While there’s no way to know for sure how heavily credit scores weigh in this particular company’s hiring process, I do know each company has its own policy.  For some, 610 would be just fine – especially if they see Arianna’s choices as anything but irresponsible. But for others, it could be a deal breaker – especially when fiscal responsibility is part of the the job itself.

Luckily Arianna has a few things on her side:

  • She has great experience that matches what the company is looking for
  • She has a work history that shows responsibility
  • She sailed through the hiring process, leaving lots of good feelings that can help weight the decision in her favor
  • She is working with a recruiter who knows her story and can help make sure her credit score doesn’t sink the offer

Will her low credit score keep them from making an offer?

Unfortunately, there’s no way to know for sure until she finds out.  I’ve been reading some articles on the subject, and there certainly are stories where it appeared the credit score was the reason, but it’s hard to know if it was the deciding factor or if it only added to the decision. There are also plenty of stories where the employer was interested enough in a candidate to fairly consider whether or not the credit score truly means they shouldn’t make the offer.

While I can’t give her THE answer, if I were Arianna I’d stop worrying about – or even listening to – all the conflicting opinions since it isn’t helping and won’t change the outcome one way or another. At this point, I’d just set my mind on seeing myself in that job. Maybe a nice extra handwritten note to her main contact(s) at the company (focusing on her interest and not her poor credit history) – although if she’s working with a recruiter, explaining all to her recruiter and asking for her help may be her best bet. Unless the recruiter has other candidates up against Arianna, she very much wants this offer to go through too!

If I had to guess what will happen, my gut tells me that since the company really seems to like Arianna (the rest of what she wrote me leads me to feel there is a strong connection), they will most likely at least give her and/or the recruiter a chance to explain if her poor credit score is indeed a sticking point.

Should I check my credit score if I’m starting a job search?

And for anyone else…to help make sure your credits score does NOT keep you from getting an offer (sometimes we don’t even know there’s a credit score landmine waiting for us), Mel Otero in her article (see below) suggests you be proactive, honest, and positive:

In summary, do your homework and obtain a copy of your credit report, resolve any errors, take steps to improve the score and be honest. With honesty and a positive attitude, a prospective employer may be willing to give you the opportunity to prove yourself worthy of the job.

Good luck, Arianna!

Please add your thoughts and advice for Arianna. I know all of us are hoping to hear some good news from her soon!

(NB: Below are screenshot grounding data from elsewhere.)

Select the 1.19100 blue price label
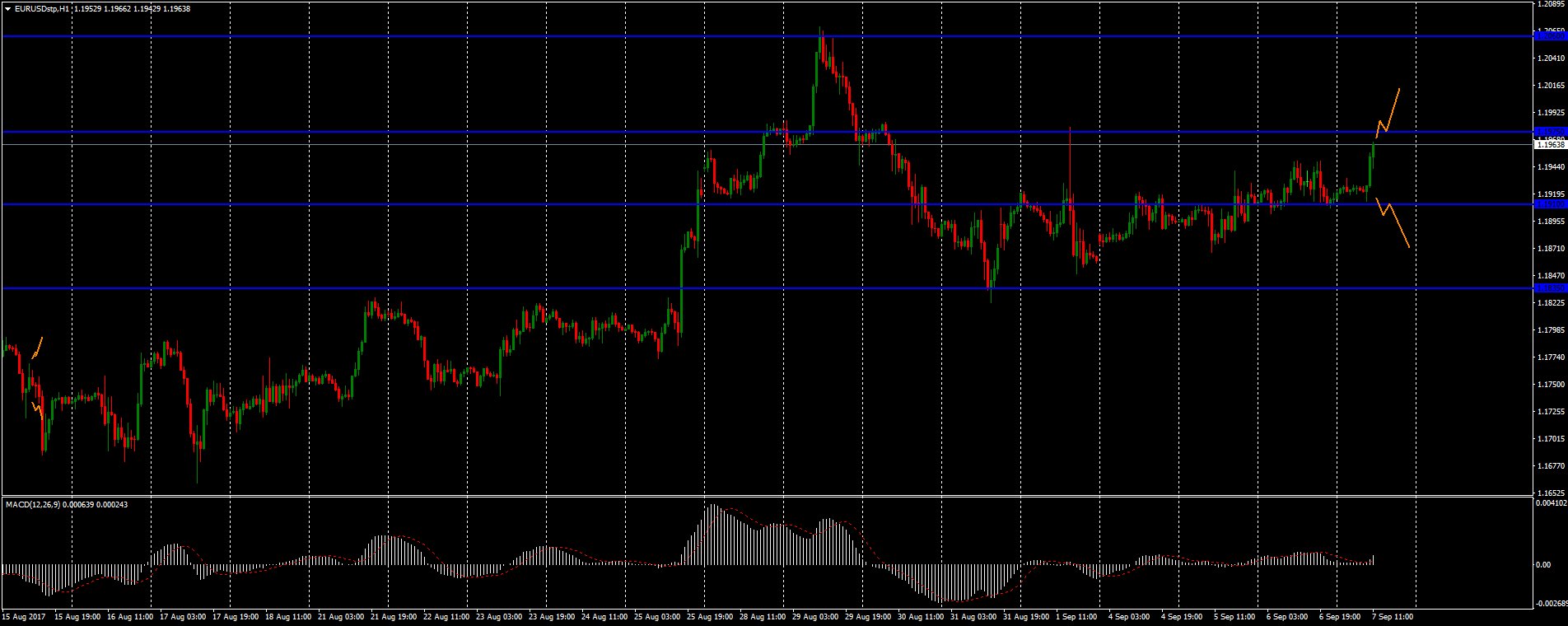The height and width of the screenshot is (626, 1568). (1551, 204)
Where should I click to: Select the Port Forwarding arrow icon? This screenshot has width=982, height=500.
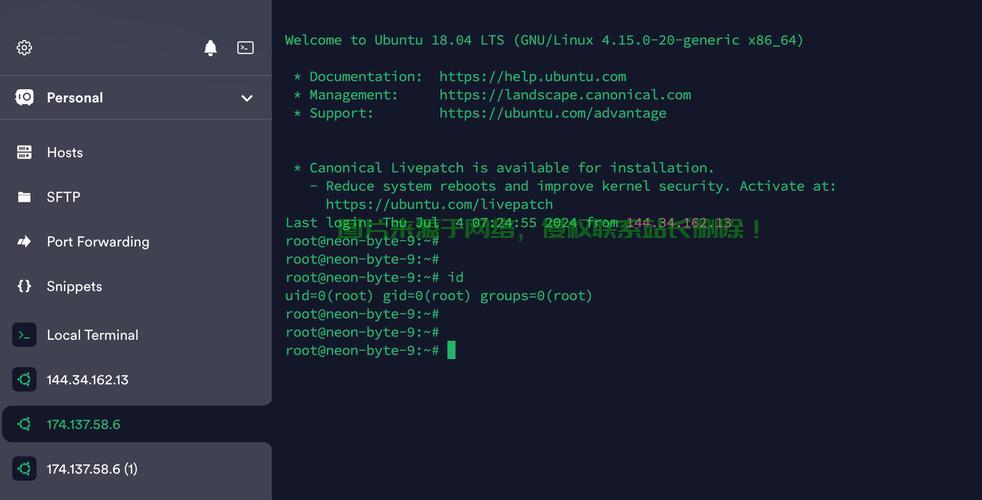[25, 242]
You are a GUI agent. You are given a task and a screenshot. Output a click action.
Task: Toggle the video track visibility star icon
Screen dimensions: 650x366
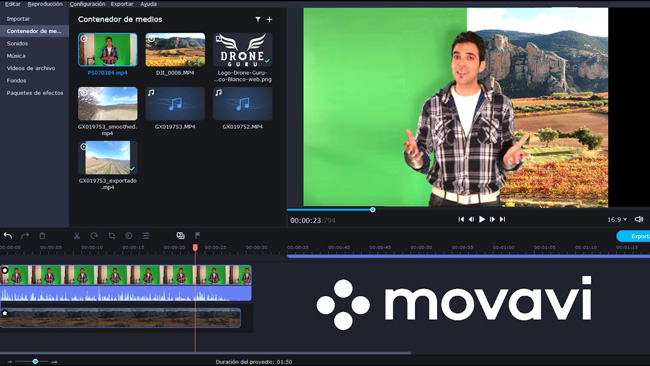click(5, 270)
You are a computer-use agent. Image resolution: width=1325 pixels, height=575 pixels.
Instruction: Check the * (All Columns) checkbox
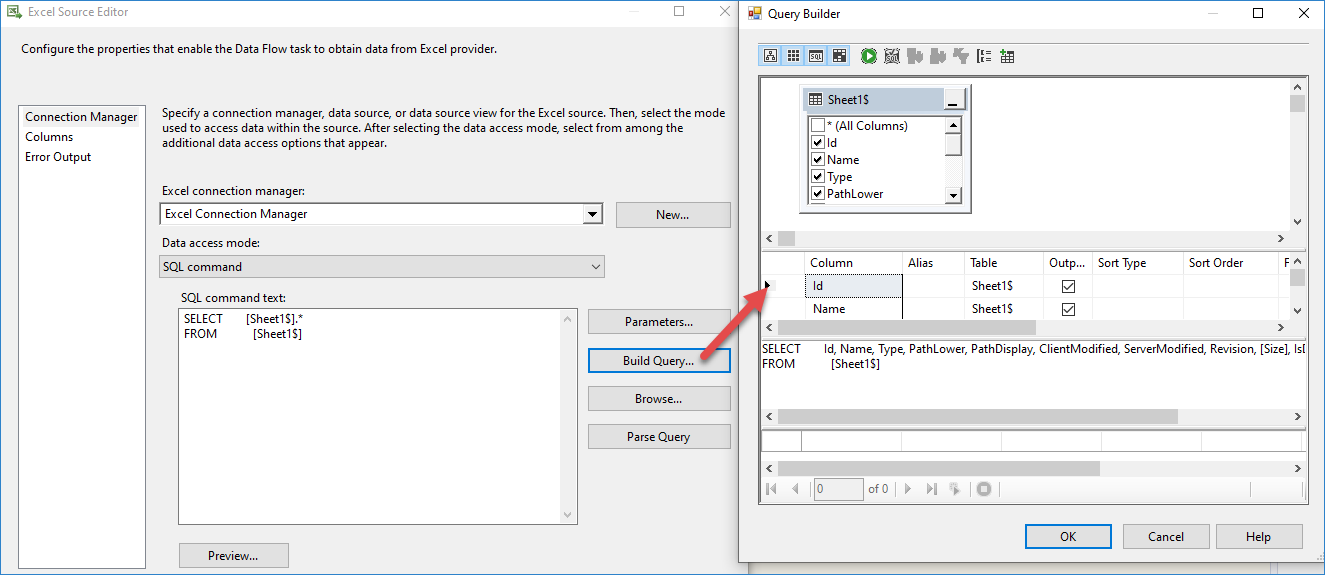[818, 126]
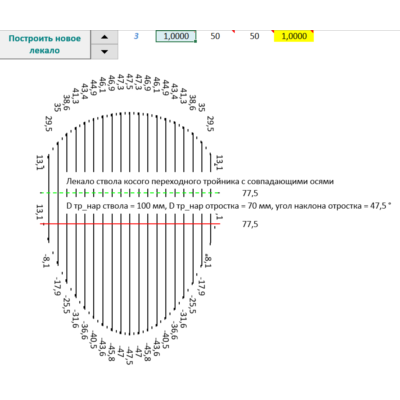Click the 77,5 label beside green line
Image resolution: width=400 pixels, height=400 pixels.
(x=250, y=193)

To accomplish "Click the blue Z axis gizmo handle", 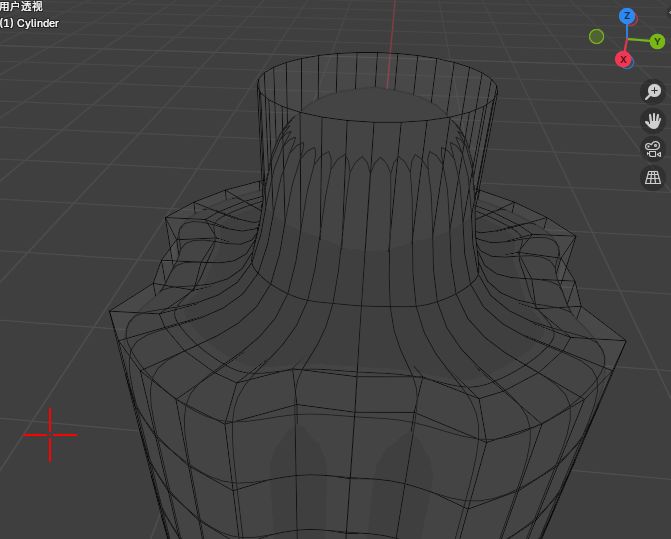I will [x=627, y=16].
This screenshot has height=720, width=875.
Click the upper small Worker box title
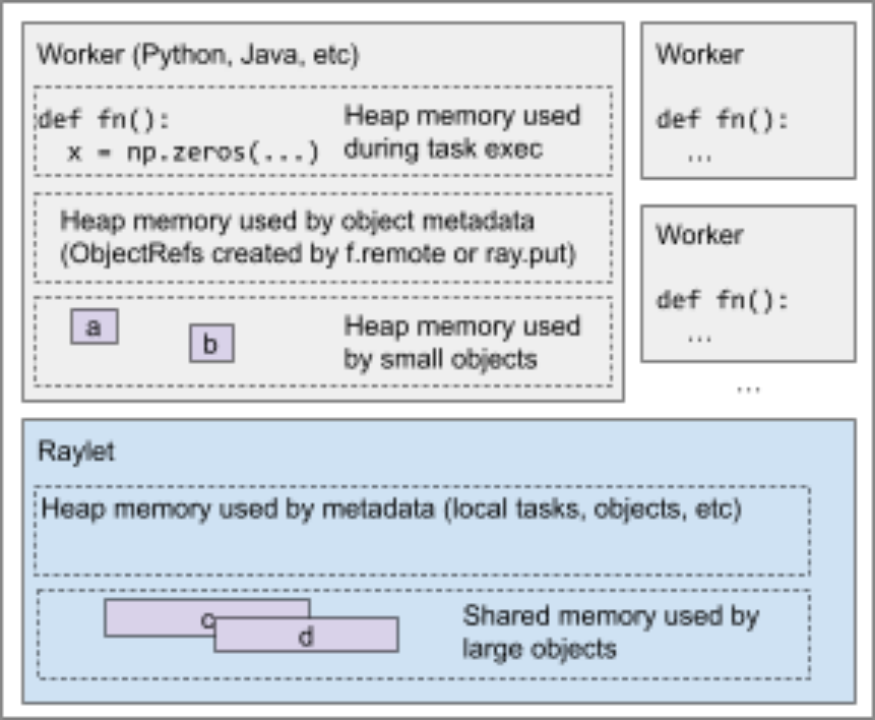click(699, 55)
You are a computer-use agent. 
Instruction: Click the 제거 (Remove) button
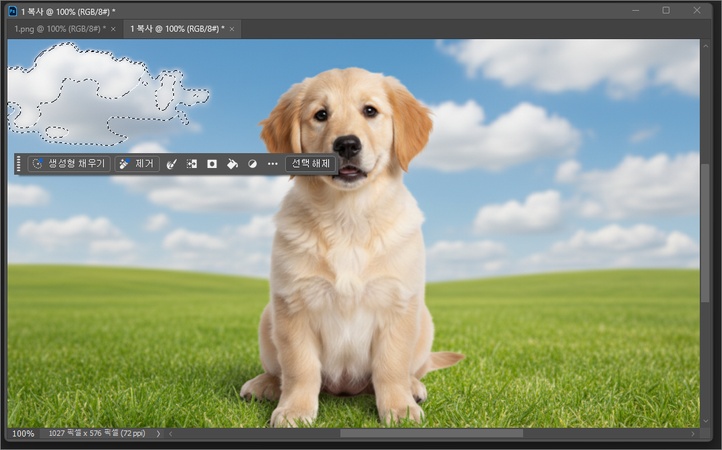click(138, 163)
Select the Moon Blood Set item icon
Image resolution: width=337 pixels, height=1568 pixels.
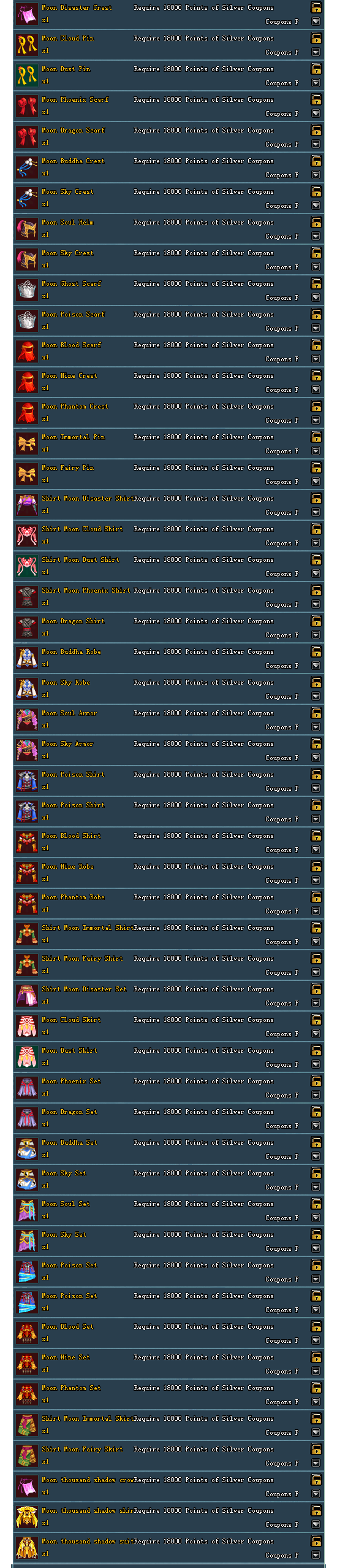26,1333
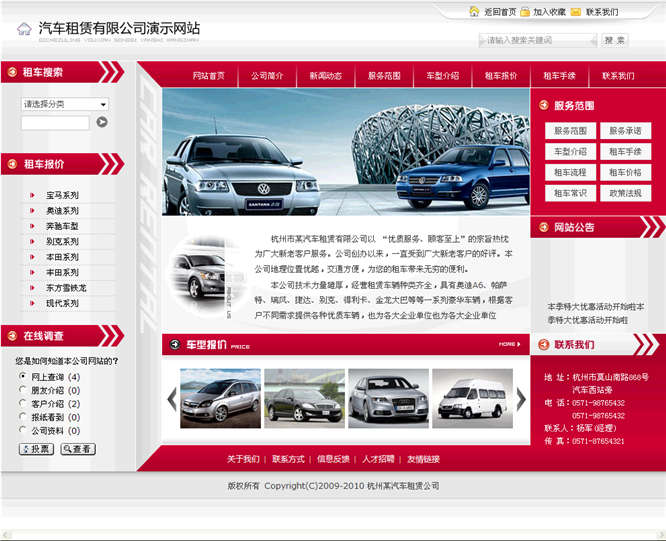The width and height of the screenshot is (666, 541).
Task: Select the 报纸看到 radio option
Action: tap(23, 417)
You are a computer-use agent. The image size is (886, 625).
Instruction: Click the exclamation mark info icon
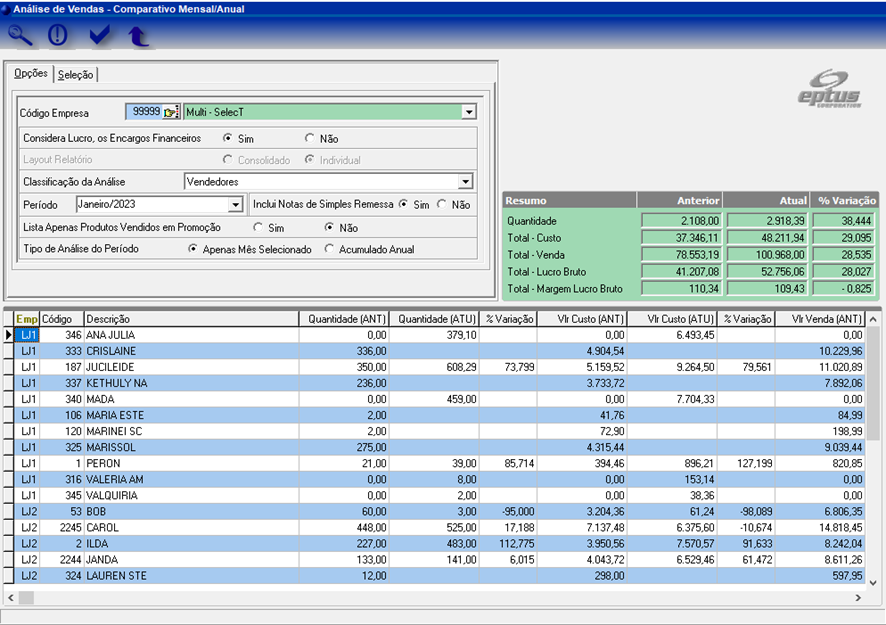[x=58, y=35]
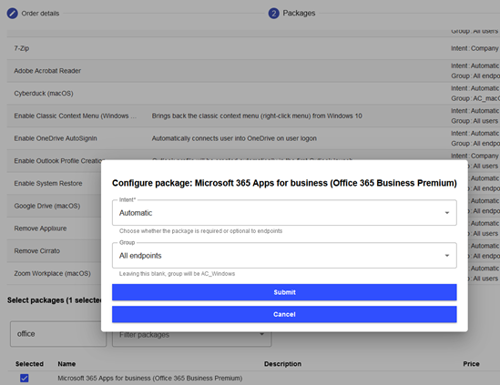500x385 pixels.
Task: Click the Name column header
Action: click(x=67, y=364)
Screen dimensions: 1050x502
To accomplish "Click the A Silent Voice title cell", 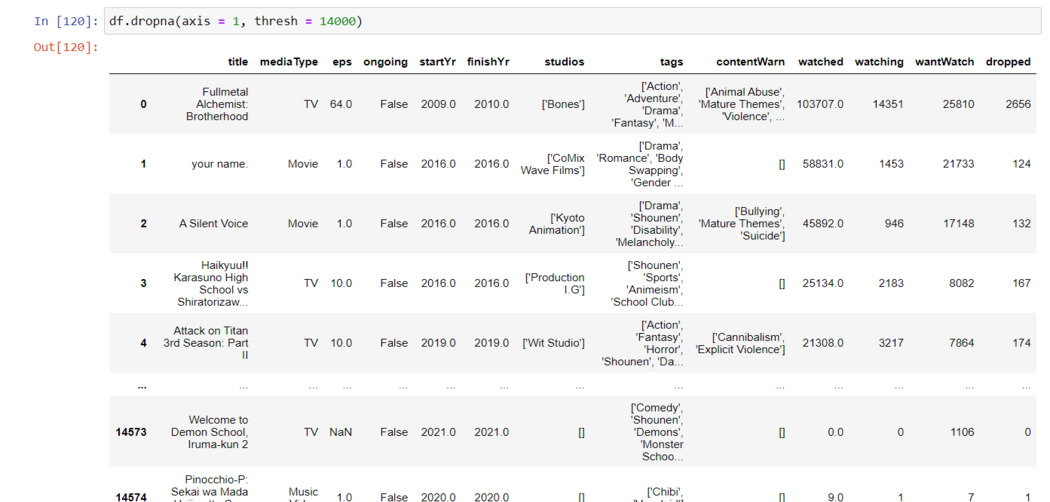I will click(x=213, y=224).
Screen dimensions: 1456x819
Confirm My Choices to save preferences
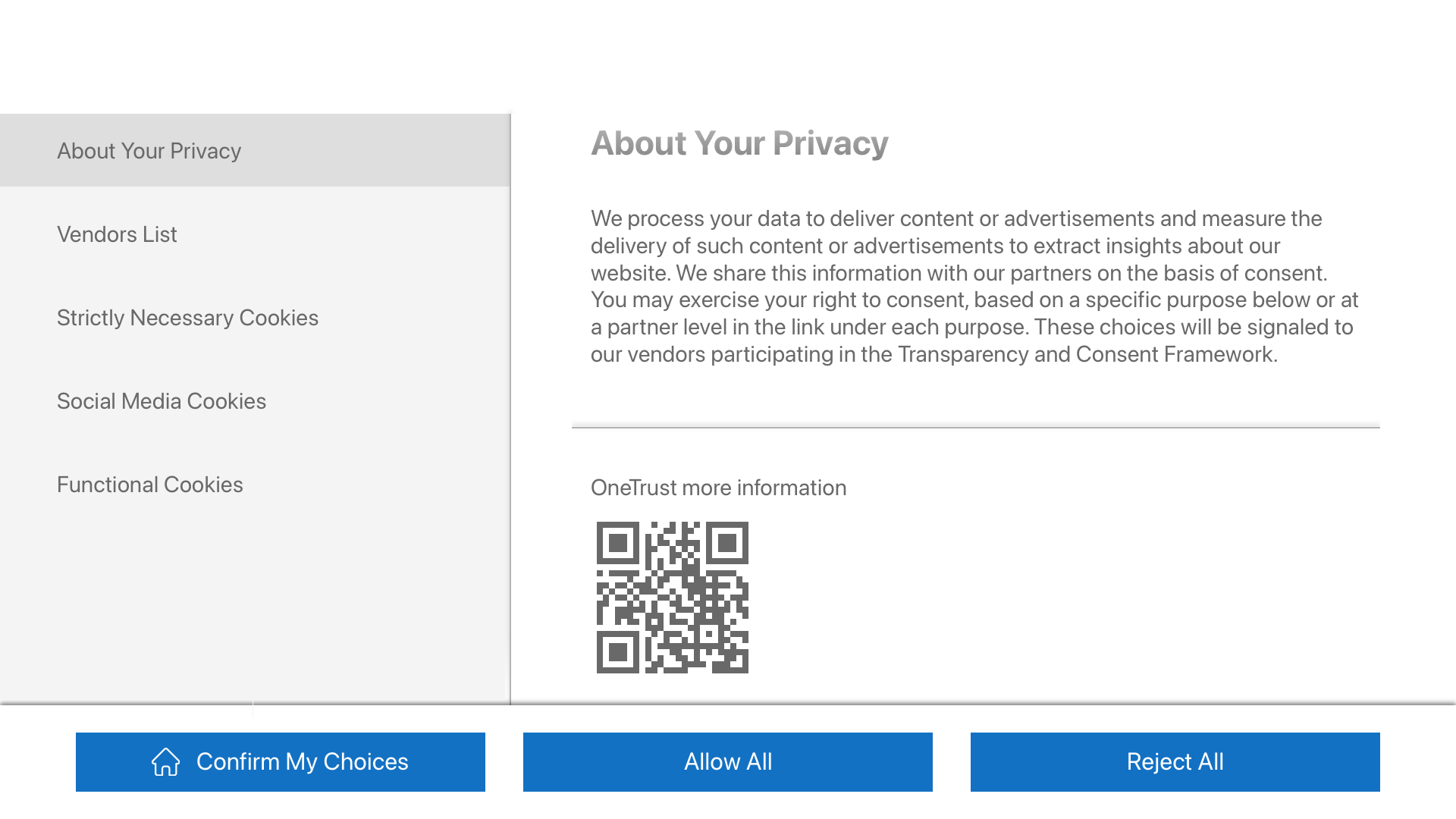point(281,762)
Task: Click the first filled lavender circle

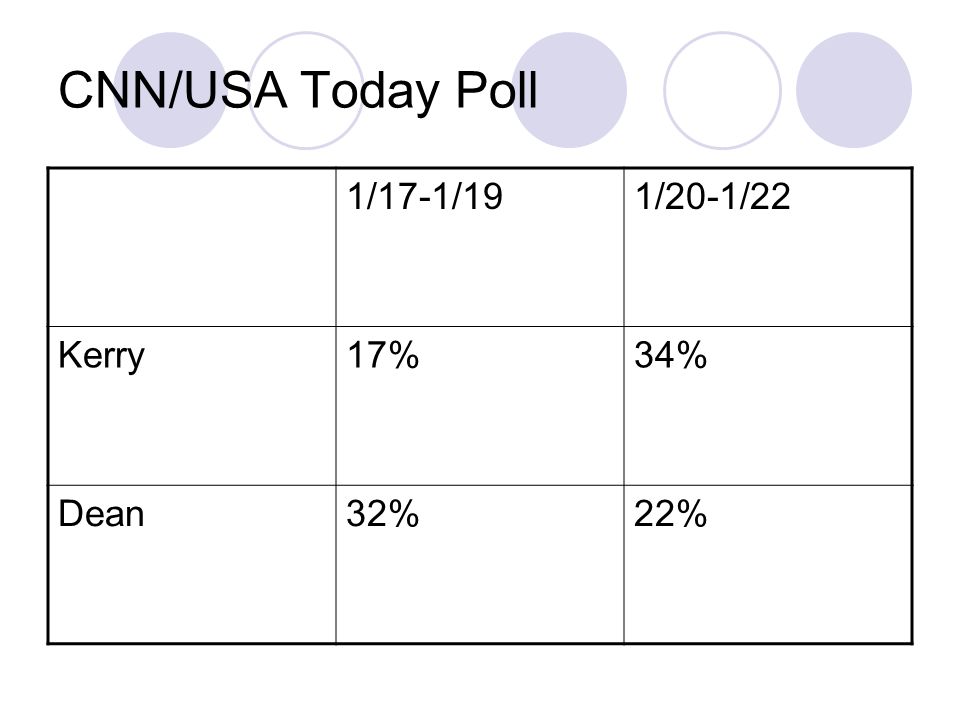Action: click(x=171, y=90)
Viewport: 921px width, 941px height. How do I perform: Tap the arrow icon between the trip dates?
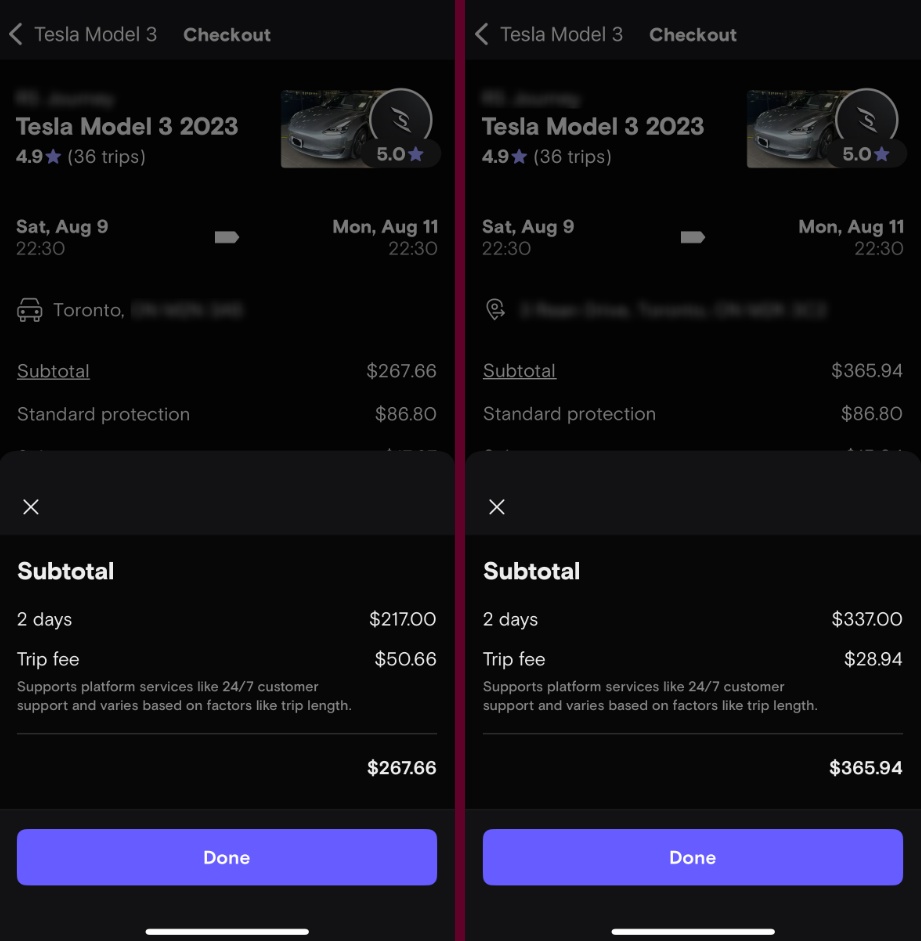click(x=226, y=237)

Some articles about job search and credit scores:

Credit Scores and Job Offers by Tory Johnson

How Your Credit Score Can Affect Your Job Search by Mel Otero


About the author…

Ronnie Ann, founder of Work Coach Cafe, bases her real-world advice on her many years as an organizational consultant where she helped interview and hire people, added to a certificate from NYU in Career Planning & Development and her own adventures as a serial job seeker. She can also be found on her new blog, and on Google+.


  1. D Weathersby says:

    Hi, Ronnie Ann:

    Unfortunately, Arianna’s credit report will prevent the company from hiring her for a position with financial responsibilities. They figure, if she is unable to handle her personal finances, how will she handle the company’s.

    Arianna may be given an opportunity to explain the reason for her poor credit, but the company may have a deaf hear.

    Due to the economy recession, job losses and the housing bust, tens of millions of Americans are experiencing the same as Adrianna, but companies are still utilizing credit reports as a major determining factor regarding who they will hire.

    Unfair? Yes. Realistic? Yes.

    Last year, due to a job loss and major illness in which I almost died, for three months, I was unable to pay the mortgage on my rental property (the bank would not agree to a short sale of the property. They wanted ALL of the money. Eventually they went bankrupt, and went out of business.); a business loan (I negotiated a lower payment and paid it in full. But, the lender for the second loan would not negotiate.) and ONE medical bill (the hospital will not accept monthly payments).

    After a slow, year- long recovery, I interviewed and impressed a Fortune 500 company for a job which I would not have financial responsibility. They checked my credit report, called me for an explanation, and stated, “sorry, but we are unable to offer you the job due to your poor credit report.”

    Ronnie Ann, the dings on my report were less than THREE months old. Prior to my illness, I had A+ credit on ALL of the credit bureaus.

    My plan is to send a letter to all of the credit bureaus, addressing each issue. This way, any potential employer can see that I have tried to pay the loans, but the lenders refuse to cooperate.


  2. Hey Ronnie Ann,

    As someone outside of the US looking in [Yeah, I’m jealous ;)] I’m no expert on what’s influencing the average American hiring manager but I am 100% confident of this:

    – for every company basing hiring decisions on credit scores there will be at least one that won’t give a hoot and many more looking at far more relevant factors (candidate experience, attitude, potential, fit-for-the-role, etc.)
    – for every Fortune 500 company there are a hundred smaller businesses with real potential for growth (even in this market) and that potential relies a great deal on them getting access to new, hungry and able people
    – in every rejection there is an agenda that goes way beyond the reasons most of us hear. They might just tell you it’s your credit score because it’s easy for them to do so
    – Every job you don’t get offers you new, first-hand experience that moves you closer to the last ‘No’ and first ‘Yes’ of your job search

    We have an old saying which is also appropriate here. Edited for the sake of propriety it is, ‘Don’t let the b*stards grind you down!’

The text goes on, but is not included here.